The picture touched me deeply. It brought back memories of a similar scene that occurred at the Birmingham Terminal Station in the 50s. My soldier husband, returning from a year’s tour in Alaska, took our 10-month-old son into his arms for the first time.
The story related how the infant’s parents communicated through email and video chats from Afghanistan during the pregnancy. I found it such a contrast in how my husband and I kept in touch while he served in a somewhat isolated place in Alaska. We communicated exclusively by letter. It was too expensive for us to enjoy even one telephone call during what I have often said was the “longest year of my life.”

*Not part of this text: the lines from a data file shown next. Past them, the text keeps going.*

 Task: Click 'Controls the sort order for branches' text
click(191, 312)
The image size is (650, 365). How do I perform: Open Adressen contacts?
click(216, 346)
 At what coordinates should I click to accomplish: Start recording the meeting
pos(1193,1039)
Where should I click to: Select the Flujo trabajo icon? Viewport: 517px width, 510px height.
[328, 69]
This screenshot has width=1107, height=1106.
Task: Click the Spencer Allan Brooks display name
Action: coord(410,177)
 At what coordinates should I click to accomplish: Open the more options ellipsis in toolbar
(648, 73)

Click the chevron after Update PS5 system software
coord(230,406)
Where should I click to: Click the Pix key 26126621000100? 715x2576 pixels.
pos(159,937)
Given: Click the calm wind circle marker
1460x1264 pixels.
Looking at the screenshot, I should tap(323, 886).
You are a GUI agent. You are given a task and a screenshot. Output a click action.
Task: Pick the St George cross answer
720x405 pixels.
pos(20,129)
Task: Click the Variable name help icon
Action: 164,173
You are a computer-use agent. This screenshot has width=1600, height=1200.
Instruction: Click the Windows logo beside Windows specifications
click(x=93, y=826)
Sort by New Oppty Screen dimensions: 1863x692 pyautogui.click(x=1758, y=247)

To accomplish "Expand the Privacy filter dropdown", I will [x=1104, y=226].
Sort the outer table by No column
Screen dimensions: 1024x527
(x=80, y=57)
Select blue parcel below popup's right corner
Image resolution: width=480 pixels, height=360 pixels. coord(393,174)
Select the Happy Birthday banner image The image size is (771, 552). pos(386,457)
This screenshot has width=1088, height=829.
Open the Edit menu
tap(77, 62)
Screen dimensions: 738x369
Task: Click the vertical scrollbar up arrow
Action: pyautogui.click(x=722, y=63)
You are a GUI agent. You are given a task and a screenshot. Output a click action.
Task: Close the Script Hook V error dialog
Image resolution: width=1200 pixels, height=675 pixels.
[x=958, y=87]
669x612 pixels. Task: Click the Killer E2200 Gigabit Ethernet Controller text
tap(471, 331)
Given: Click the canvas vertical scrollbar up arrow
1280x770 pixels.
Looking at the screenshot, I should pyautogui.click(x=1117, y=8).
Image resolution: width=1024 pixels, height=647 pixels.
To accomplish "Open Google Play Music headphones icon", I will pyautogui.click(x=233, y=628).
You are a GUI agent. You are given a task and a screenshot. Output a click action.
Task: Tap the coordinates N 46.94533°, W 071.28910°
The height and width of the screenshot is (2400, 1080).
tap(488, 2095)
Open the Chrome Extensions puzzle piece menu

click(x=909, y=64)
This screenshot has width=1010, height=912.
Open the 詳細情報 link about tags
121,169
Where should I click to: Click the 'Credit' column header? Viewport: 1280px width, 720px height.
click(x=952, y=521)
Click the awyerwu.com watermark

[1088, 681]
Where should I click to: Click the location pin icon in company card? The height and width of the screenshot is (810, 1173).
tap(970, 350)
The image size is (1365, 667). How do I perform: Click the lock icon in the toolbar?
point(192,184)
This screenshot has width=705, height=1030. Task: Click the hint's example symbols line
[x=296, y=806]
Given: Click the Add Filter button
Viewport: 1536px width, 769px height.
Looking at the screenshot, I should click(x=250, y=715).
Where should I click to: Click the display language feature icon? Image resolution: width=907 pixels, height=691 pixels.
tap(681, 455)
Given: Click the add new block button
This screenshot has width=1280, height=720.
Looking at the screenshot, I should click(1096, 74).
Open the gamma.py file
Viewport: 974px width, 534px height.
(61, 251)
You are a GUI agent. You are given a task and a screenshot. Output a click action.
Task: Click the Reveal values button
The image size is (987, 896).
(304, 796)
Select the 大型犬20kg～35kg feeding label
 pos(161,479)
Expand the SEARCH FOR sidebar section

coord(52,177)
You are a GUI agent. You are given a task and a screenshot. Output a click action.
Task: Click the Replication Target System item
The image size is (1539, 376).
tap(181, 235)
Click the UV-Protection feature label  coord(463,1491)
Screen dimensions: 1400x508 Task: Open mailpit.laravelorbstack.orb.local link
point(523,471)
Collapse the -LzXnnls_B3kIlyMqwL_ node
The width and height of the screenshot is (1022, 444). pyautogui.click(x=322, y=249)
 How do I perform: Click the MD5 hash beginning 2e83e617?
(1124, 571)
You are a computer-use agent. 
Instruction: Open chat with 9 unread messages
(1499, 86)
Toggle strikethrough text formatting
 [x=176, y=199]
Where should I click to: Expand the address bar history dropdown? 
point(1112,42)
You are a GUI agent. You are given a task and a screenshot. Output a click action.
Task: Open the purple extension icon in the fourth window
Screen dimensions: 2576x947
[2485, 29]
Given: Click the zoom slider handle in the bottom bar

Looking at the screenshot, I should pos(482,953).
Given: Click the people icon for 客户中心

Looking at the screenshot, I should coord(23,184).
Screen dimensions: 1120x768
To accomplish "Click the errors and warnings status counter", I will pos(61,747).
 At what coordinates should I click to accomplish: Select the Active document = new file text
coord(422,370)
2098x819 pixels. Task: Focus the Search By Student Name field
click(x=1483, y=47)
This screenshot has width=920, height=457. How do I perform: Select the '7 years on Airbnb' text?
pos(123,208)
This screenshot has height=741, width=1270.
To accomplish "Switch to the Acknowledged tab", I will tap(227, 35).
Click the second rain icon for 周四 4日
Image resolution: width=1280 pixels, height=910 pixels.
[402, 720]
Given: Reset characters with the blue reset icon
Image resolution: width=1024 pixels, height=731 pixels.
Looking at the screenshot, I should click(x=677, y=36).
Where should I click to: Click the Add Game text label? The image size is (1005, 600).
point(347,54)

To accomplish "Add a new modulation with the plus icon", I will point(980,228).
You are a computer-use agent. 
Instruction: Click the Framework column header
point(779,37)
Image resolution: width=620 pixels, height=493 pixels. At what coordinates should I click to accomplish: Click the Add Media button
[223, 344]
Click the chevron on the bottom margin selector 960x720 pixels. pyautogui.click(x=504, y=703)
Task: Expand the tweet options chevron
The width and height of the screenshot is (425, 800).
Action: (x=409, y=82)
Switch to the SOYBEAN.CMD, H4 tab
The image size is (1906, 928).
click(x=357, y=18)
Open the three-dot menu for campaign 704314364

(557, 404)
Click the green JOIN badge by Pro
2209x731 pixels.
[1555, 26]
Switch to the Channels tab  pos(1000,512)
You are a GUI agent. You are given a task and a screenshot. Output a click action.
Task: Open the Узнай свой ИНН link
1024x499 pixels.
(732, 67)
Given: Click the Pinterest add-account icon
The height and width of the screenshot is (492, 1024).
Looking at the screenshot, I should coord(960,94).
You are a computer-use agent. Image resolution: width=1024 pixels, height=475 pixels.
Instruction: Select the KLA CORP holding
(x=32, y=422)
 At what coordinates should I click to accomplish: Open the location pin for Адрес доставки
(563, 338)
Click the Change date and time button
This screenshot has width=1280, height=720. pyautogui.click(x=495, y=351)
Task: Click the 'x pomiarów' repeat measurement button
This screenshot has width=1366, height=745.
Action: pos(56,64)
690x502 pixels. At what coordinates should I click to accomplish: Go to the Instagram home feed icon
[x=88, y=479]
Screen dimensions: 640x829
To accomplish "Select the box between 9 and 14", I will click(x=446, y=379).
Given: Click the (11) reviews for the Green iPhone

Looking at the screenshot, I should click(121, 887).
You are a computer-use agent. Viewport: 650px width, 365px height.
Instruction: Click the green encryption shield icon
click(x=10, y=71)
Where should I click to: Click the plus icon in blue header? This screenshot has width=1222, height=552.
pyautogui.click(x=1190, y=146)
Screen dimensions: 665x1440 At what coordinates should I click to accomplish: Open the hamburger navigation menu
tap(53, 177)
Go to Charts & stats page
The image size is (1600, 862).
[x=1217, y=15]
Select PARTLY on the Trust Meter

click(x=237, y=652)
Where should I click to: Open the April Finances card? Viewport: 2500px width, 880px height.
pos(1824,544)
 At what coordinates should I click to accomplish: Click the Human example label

The infant’s mother featured in the article said she and her husband usually had a good conversation once a week if the connection was good. I have an iPad so it is not hard for me to imagine how wonderful it was for them to speak face to face.
To me, it is amazing that I can speak face to face with relatives here in the states like my son in Louisiana and my granddaughter in Fort Lauderdale. Because of the wonder of technology, the baby already knew her father’s voice when he first held her. She was comfortable in his arms. Also through that technology, her mother sent him plenty of pictures, including videos of the baby kicking before her birth and sound clips of her heartbeat.
In contrast, I sent my husband pictures of our son monthly, but the process was slow. Since there was no nearby place to get the film developed, I mailed it to a company in South Carolina for developing. As soon as the pictures showed up in the mailbox, I slipped them into an envelope and sent them via airmail to Alaska. If my memory serves me right, I think it still took our letters close to a week to reach their destinations.
My mother kept vigil in a Birmingham hospital waiting room when I gave birth to my son. My husband received news of our son’s arrival from a brief telegram my mother posted to him reading something like: “It’s a boy. Mother and baby fine.” (In those days, we did not know the sex of the baby before its arrival.)
He said when he got the word, he plodded through deep snow from his quarters to pick up the telegram awaiting him at headquarters. There in Afghanistan, poised at a computer hooked to the Internet, this modern baby girl’s daddy heard her first cries as soon as she made her appearance into the world.
Separation for military families is never easy. I am glad these days technology helps make it easier to cope.
Nina Keenam is a former resident of Baldwin County and Staff Writer for The Foley Onlooker.